この時杏寿郎に禁止令を解いた為、後でとても後悔する事を。
それから3日後の昼下がり。
甘露寺蜜璃が煉獄家に来訪した———
「みなさん、こんにちは〜!今日はお招き頂いてありがとうございます♡」
両手にパンパンになった麻袋を持参した蜜璃は笑顔だった。
彼女は全員から歓迎され、室内に入る。
6人いるからたくさん買って来たと言う蜜璃。
彼女は類い稀なる大食いだ。同じく食欲旺盛な杏寿郎は大層喜んだ。
厨に移動した面々は早速蜜璃から手ほどきを受け始めた。
頭に三角巾を巻き、白い割烹着を着用したその姿は現代で言う所の調理実習と言うべきか。
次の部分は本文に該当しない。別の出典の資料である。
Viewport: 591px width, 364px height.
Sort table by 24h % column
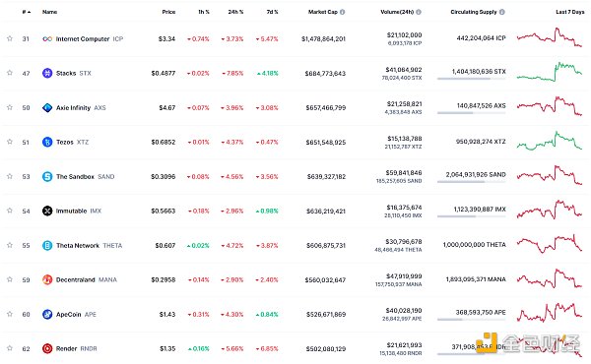pyautogui.click(x=235, y=12)
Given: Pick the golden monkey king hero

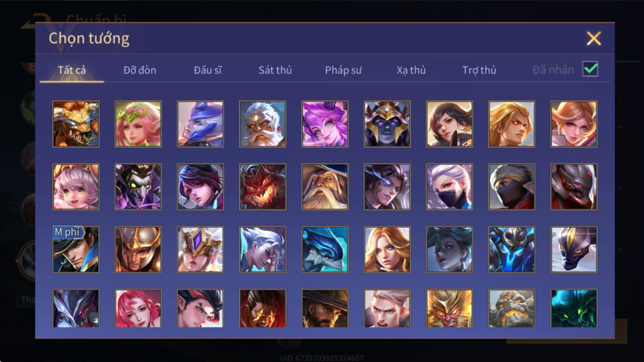Looking at the screenshot, I should [x=449, y=308].

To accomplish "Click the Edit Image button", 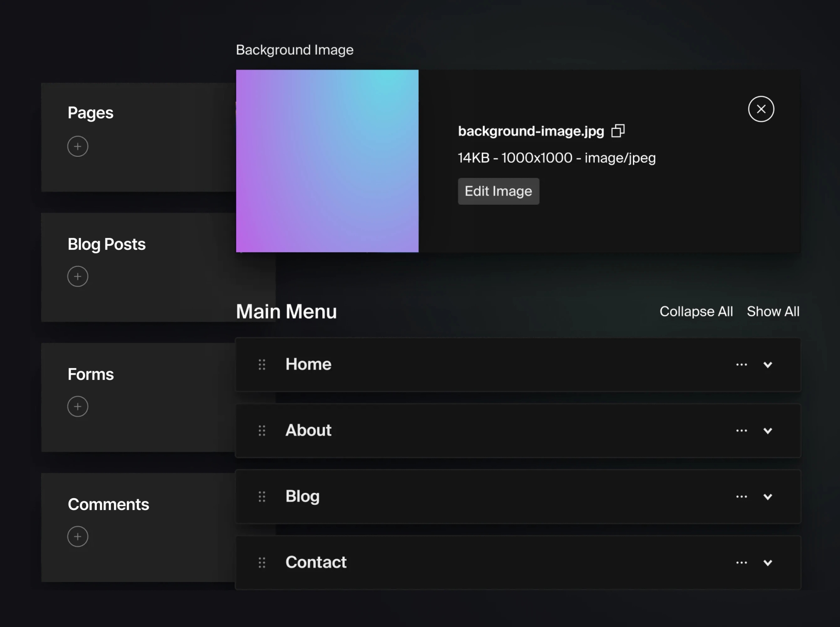I will (498, 191).
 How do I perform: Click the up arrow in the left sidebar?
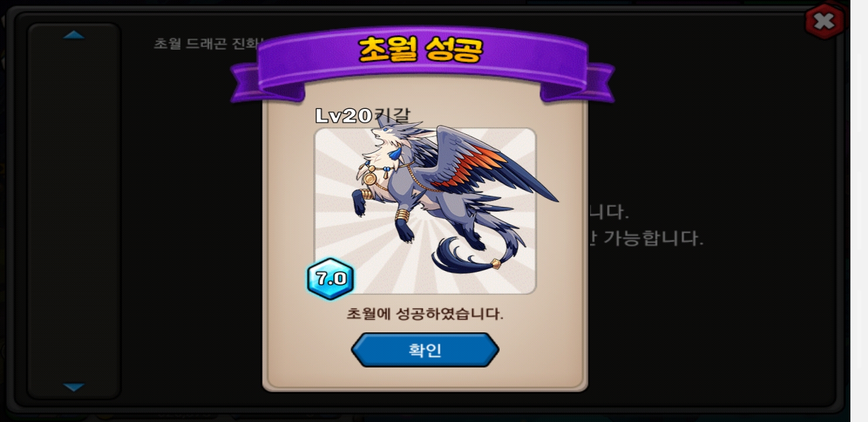coord(74,35)
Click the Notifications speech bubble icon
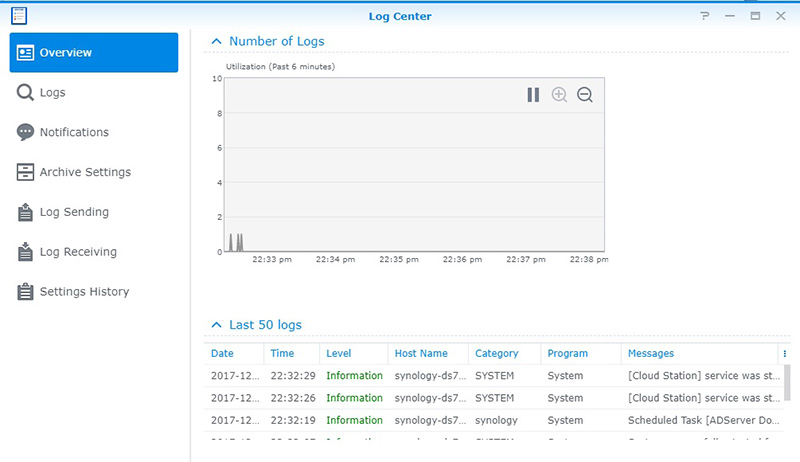The width and height of the screenshot is (800, 462). pos(26,132)
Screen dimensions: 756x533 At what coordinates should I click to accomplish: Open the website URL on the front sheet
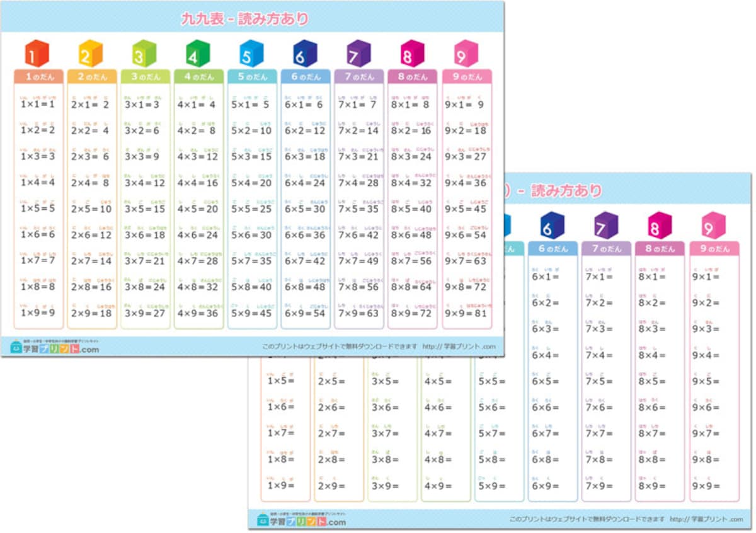(459, 347)
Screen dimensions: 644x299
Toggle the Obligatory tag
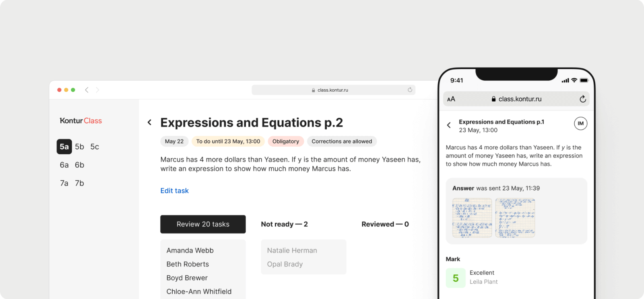click(x=286, y=141)
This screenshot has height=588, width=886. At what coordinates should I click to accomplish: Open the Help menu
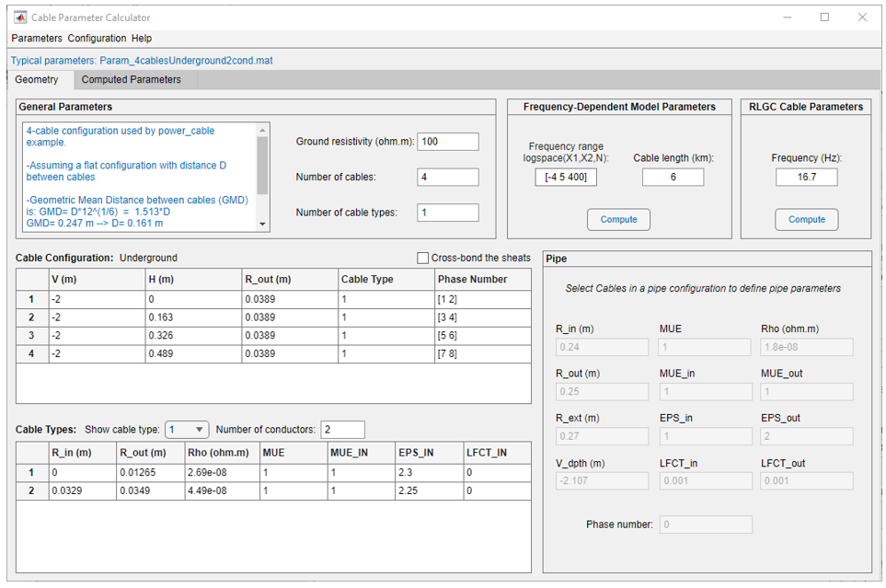point(142,39)
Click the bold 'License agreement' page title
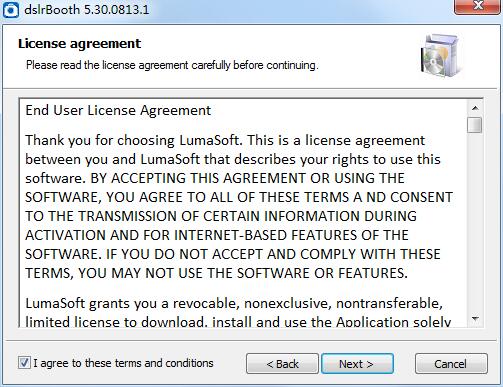503x387 pixels. click(x=79, y=44)
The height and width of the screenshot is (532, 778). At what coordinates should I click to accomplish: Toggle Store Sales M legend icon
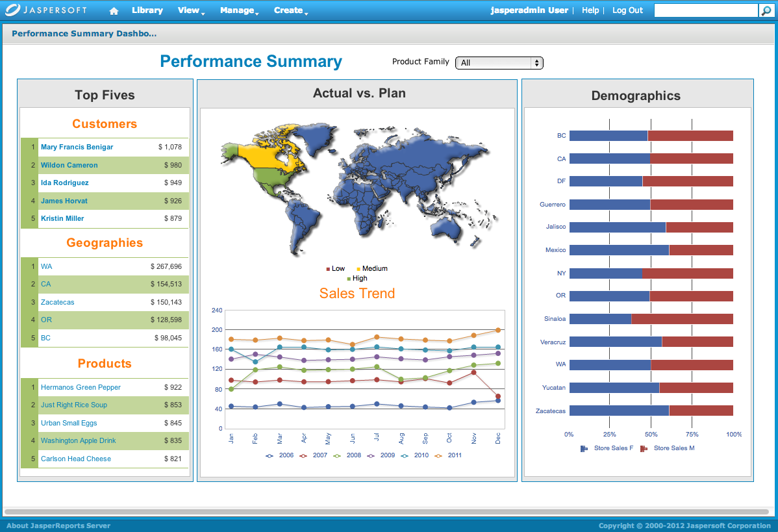pyautogui.click(x=644, y=448)
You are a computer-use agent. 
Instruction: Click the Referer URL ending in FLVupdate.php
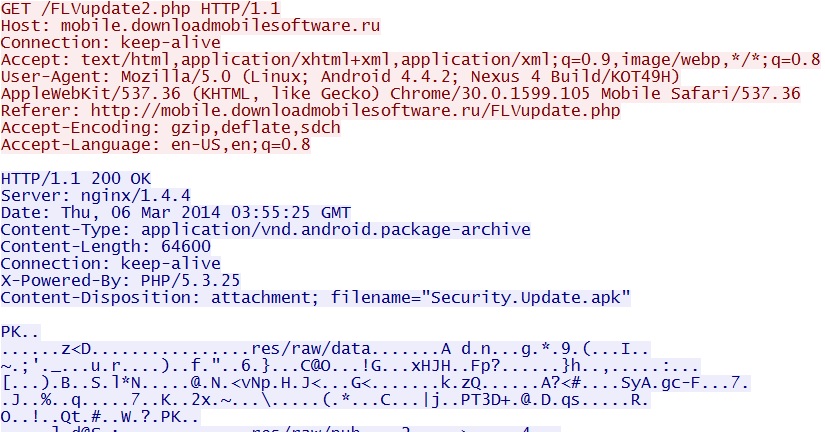pos(355,110)
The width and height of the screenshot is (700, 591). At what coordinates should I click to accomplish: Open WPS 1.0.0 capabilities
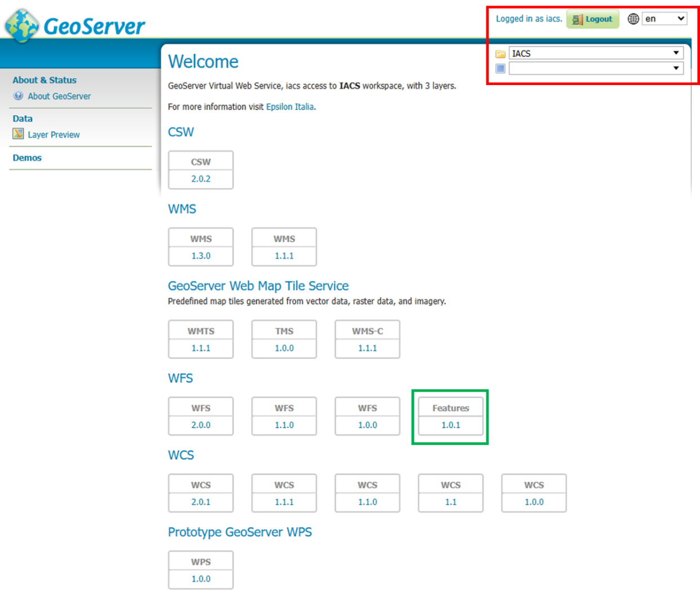coord(201,579)
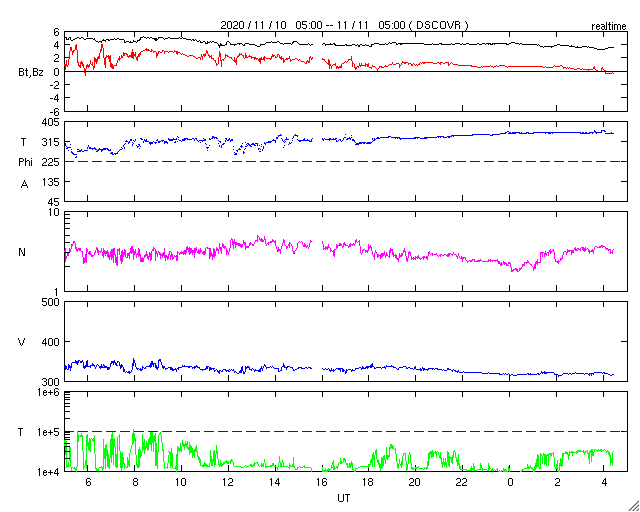Click the UT label below the time axis
Screen dimensions: 640x512
pyautogui.click(x=343, y=497)
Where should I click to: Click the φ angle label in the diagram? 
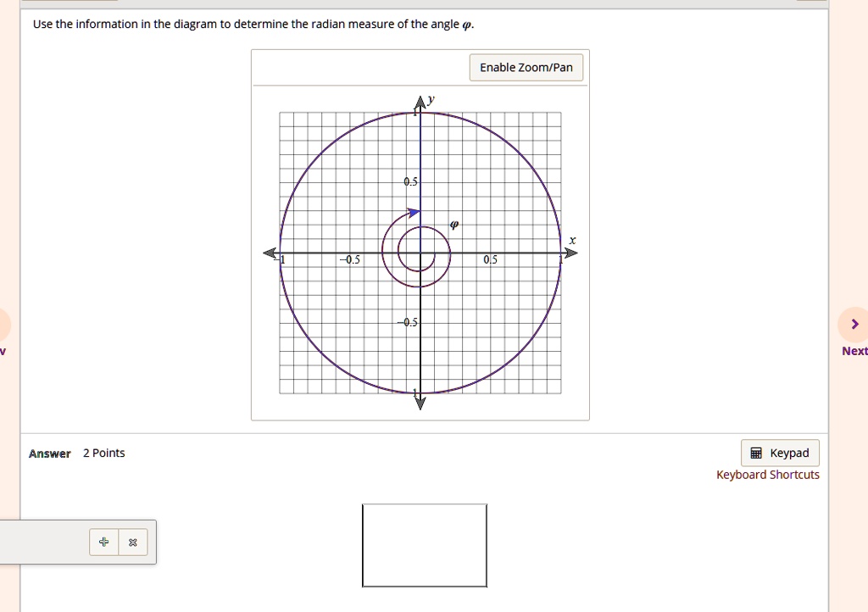[x=454, y=224]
「まずは上白糖と卵と油をグアーってして、それが白っぽくなったら次に牛乳をぶあーってしてね……」
ふむふむ?……と蜜璃の右隣に七瀬が。左隣に炭治郎と千寿郎が立ち、指導を受けている。
3人共蜜璃の要領を得ない説明を噛み砕こうと必死な様子だ。
「お前あの説明でわかるか?」
「いえ、父上。さっぱりです!!」
先代の炎柱と炎柱はやや離れた所から、4人の様子を見ていた。
後ろを振り向く2人。
すると、作業台の上には網に入った卵が5個ずつに分かれて置かれていた。
「父上!俺達はこれを割って準備をしておきましょう!」
「いや、あまり余計な事はしない方が……」
槇寿郎がやんわりと静止するのも聞かずに、杏寿郎は卵を次々に割って……破壊していく。
「む?何故潰れてしまうのだ?」
そこには10個の卵が見るも無惨な姿に変わり果てていた。
はあ、と深い深いため息を吐く槇寿郎。
ここで彼は息子の厨への出入りを解いた事を後悔する。
—— 物凄く。
「よもや!全部潰れてしまった!」
更に10個の卵が変わり果てた姿になった。
事態を重く見た千寿郎が、杏寿郎に申し訳なさそうに問いかける。